[SUPPORT] Col-stats MDT mis-records nullCount=valueCount when Parquet column stats are absent (e.g. due to long string values), causing silent zero-row query results

## Describe the problem you faced

When Hudi's column-stats MDT writes a file's stats and the underlying Parquet file omits column-chunk statistics (which `parquet-mr` does when at least one value exceeds the stats truncation threshold, e.g. a string > ~1 KB), Hudi mis-records the file's stats as `nullCount = valueCount` — semantically "all N values in this file are NULL."

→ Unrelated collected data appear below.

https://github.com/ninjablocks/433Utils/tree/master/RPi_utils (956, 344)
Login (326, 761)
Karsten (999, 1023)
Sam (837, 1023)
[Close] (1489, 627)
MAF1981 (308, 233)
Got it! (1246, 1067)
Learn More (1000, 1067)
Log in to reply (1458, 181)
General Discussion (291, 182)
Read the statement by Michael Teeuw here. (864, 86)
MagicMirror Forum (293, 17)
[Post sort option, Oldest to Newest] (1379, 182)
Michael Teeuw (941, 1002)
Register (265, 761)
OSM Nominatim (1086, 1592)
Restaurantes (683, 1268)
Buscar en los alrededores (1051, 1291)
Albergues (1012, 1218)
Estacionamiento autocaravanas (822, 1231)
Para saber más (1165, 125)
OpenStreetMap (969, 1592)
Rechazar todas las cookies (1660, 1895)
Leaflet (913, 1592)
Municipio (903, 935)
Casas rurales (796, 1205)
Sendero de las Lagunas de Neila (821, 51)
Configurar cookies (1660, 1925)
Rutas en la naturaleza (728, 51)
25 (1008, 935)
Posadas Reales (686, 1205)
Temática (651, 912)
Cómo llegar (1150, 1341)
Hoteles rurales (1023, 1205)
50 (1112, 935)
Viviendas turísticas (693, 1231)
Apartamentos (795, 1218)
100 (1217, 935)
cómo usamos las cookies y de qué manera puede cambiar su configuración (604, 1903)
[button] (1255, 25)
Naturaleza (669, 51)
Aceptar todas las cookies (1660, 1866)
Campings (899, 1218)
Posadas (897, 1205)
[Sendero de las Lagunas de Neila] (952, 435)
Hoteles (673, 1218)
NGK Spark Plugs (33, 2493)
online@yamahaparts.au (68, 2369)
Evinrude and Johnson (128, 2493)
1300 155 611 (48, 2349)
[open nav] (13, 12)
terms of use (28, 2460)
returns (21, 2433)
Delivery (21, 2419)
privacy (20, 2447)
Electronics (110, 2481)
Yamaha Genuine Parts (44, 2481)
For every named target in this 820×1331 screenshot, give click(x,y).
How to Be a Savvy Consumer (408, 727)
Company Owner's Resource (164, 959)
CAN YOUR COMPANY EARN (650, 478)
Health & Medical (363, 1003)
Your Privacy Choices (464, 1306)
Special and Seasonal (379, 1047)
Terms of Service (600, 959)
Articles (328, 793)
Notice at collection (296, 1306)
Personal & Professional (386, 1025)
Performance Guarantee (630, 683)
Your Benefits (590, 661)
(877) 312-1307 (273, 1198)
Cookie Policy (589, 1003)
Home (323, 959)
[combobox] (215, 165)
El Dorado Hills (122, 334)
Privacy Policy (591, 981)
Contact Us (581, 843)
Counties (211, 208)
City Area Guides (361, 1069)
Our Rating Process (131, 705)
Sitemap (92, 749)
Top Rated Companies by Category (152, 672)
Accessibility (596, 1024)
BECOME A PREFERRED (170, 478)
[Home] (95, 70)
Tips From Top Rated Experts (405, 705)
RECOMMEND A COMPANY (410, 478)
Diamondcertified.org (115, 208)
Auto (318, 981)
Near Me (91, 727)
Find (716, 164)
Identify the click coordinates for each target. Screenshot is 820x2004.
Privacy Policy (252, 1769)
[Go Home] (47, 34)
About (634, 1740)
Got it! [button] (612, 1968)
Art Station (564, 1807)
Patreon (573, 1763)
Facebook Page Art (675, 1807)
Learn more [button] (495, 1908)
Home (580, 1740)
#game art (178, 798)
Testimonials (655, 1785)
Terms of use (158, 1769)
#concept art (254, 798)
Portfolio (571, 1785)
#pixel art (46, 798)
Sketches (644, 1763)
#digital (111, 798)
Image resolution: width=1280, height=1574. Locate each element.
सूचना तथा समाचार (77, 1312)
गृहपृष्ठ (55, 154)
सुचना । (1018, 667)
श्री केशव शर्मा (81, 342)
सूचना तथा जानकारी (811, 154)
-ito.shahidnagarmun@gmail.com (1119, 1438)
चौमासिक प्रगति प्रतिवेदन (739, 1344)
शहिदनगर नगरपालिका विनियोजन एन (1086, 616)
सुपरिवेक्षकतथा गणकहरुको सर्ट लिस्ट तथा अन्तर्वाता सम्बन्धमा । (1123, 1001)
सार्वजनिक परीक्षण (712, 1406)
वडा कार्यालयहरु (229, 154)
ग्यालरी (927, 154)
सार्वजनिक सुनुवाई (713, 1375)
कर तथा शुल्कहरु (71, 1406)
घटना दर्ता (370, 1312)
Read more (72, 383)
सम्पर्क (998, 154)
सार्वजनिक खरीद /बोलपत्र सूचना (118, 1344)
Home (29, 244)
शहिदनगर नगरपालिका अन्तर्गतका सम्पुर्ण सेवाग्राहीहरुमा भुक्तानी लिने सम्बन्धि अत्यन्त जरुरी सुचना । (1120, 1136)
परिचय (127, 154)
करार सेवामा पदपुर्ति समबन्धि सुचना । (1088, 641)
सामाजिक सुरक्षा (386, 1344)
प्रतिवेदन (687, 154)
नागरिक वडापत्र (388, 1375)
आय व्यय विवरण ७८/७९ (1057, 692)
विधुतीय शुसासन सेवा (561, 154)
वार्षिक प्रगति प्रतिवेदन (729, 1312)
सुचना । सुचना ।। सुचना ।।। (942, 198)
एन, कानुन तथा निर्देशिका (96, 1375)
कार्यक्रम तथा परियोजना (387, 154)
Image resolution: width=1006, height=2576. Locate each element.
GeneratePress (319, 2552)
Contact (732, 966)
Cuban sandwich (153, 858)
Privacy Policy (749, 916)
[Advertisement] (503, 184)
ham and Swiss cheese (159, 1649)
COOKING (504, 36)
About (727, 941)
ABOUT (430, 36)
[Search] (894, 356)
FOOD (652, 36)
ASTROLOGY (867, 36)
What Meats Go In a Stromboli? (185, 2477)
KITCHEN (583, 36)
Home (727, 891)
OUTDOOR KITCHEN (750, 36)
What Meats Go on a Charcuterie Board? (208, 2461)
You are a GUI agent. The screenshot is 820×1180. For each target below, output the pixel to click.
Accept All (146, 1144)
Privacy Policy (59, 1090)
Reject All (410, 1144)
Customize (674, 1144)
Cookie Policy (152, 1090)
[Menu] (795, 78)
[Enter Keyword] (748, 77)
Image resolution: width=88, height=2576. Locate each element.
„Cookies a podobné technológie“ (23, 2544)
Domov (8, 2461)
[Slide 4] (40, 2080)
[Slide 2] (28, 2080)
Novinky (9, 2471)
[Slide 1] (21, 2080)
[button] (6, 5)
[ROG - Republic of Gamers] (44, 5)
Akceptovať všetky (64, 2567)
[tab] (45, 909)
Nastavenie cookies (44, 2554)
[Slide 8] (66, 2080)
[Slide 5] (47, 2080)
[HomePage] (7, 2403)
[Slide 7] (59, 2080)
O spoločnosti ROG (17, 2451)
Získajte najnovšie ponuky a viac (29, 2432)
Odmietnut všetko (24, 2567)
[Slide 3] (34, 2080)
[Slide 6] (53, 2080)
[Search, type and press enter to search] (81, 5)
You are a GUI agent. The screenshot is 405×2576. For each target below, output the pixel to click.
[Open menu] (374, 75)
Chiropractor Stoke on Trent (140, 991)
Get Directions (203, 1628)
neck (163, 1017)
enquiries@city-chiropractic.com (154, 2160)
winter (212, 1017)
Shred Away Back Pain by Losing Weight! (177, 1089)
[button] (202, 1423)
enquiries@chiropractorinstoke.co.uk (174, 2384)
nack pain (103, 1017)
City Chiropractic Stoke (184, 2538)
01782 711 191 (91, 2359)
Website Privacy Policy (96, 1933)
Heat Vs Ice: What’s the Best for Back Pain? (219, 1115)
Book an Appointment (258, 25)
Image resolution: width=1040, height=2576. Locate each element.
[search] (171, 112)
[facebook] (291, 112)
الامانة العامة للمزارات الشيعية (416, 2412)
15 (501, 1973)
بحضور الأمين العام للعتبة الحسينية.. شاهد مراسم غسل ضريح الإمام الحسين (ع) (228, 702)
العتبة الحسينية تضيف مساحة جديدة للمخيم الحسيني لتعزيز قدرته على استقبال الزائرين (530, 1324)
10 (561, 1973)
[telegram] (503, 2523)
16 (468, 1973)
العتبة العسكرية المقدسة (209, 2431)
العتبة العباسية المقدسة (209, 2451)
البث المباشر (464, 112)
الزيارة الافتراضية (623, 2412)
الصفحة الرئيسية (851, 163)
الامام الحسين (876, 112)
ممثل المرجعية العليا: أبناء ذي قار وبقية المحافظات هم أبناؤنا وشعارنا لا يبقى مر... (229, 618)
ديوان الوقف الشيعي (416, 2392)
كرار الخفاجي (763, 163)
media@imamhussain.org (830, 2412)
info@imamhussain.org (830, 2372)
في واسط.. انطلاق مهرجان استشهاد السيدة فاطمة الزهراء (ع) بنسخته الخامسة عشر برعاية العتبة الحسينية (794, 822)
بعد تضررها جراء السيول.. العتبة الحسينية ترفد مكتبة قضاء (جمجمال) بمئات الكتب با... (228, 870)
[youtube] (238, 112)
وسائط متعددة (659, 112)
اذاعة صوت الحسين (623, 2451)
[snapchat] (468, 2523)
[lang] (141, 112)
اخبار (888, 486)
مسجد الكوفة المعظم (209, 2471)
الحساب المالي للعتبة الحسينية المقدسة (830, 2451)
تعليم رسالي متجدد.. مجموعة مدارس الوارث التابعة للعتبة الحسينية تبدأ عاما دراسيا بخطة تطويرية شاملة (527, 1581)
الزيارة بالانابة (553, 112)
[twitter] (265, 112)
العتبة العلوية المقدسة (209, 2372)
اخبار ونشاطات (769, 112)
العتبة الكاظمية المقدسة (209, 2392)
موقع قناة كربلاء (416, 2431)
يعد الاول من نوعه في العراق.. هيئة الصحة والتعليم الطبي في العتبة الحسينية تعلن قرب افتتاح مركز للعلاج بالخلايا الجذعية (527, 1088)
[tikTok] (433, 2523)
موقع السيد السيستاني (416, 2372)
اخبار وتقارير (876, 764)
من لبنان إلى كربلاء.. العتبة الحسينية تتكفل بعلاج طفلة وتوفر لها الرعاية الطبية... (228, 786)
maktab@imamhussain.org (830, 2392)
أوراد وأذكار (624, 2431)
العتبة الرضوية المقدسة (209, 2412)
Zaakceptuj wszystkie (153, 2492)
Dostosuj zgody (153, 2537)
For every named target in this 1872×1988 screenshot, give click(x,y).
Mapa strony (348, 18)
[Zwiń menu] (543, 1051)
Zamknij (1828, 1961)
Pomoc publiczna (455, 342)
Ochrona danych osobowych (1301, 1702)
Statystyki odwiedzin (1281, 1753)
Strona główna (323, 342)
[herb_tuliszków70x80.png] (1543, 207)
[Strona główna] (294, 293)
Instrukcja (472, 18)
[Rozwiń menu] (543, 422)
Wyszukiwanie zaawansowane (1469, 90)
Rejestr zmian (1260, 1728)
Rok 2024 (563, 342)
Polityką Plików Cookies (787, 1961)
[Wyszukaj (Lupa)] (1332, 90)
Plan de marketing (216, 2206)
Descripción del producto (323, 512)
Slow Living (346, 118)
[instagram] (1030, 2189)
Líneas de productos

On query, Hudi's data-skipping reader uses this MDT record and concludes "no row in this file can match any non-null predicate," so the file is silently skipped. Equality predicates against any column of that file (including short, non-null values in the same file) return **zero rows**.

This is silent data loss for any Hudi 1.1.1 table where:
- col-stats MDT is enabled (the 1.1.1 default), and
- at least one row in the file has a value larger than `parquet-mr`'s stats truncation threshold for its column type (~1 KB for binary/string).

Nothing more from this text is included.